---------- Data provided

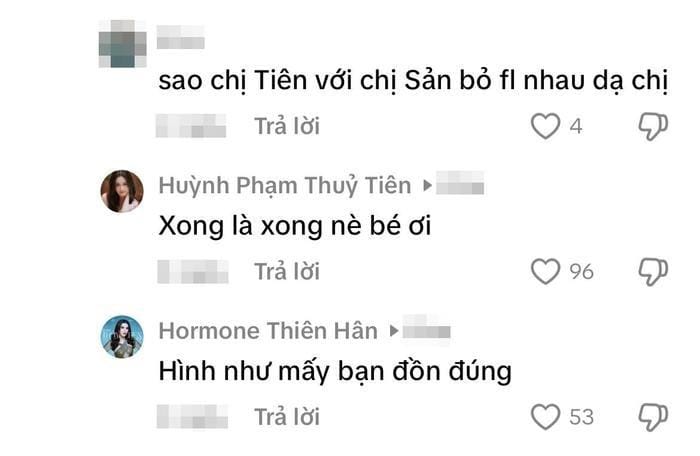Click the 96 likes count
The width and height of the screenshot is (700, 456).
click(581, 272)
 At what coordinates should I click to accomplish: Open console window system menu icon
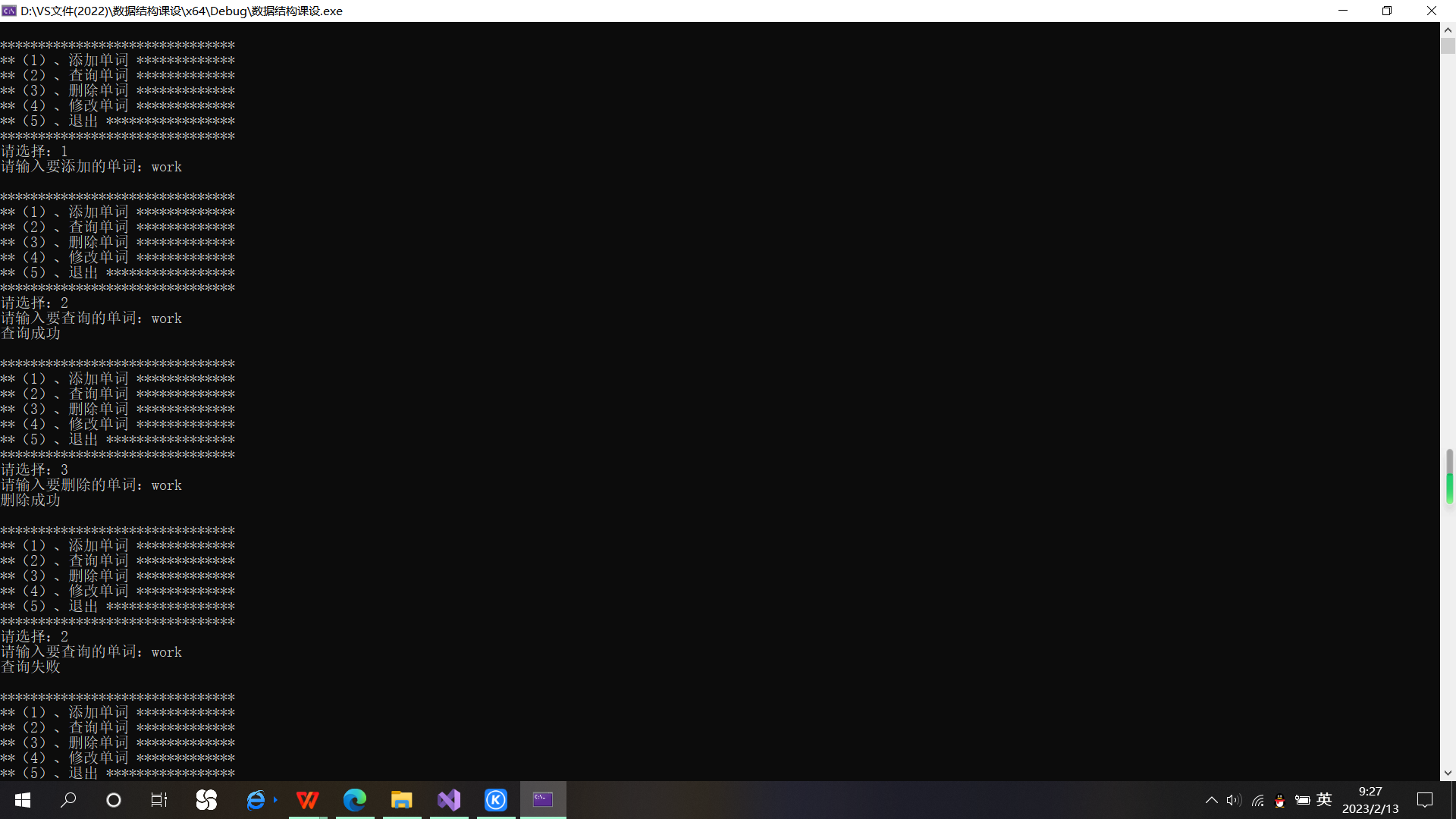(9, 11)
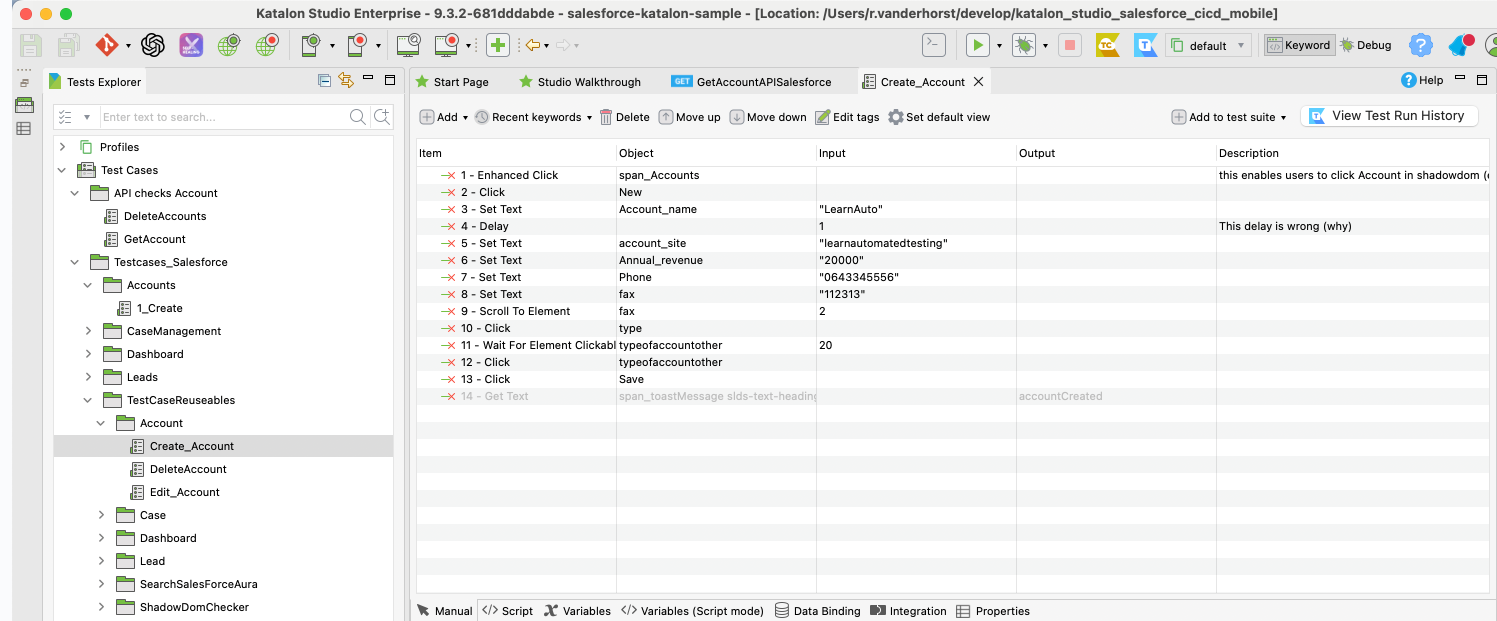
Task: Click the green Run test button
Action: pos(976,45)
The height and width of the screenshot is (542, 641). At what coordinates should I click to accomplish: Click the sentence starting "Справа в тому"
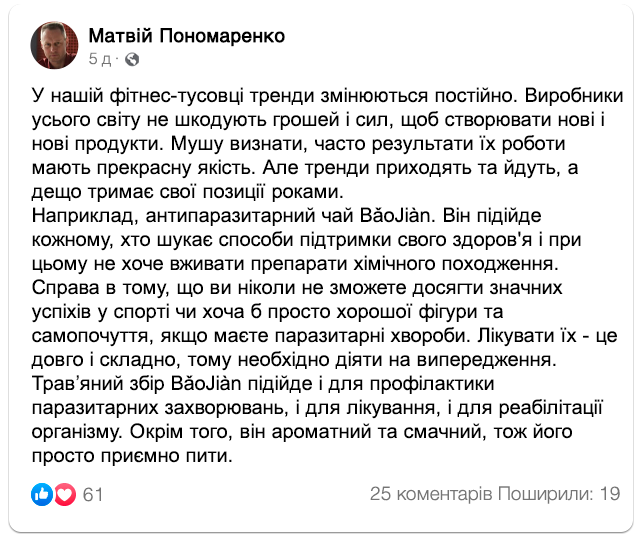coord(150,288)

--------------------

--- Aim of the task ---
Please locate every line in the records above that contains the word "what", and copy each of those lines in full.

--- Output of the task ---
 At what coordinates should I click to accomplish: Open console window system menu icon
The height and width of the screenshot is (542, 641). At what coordinates should I click to accomplish: Click the sentence starting "Справа в тому"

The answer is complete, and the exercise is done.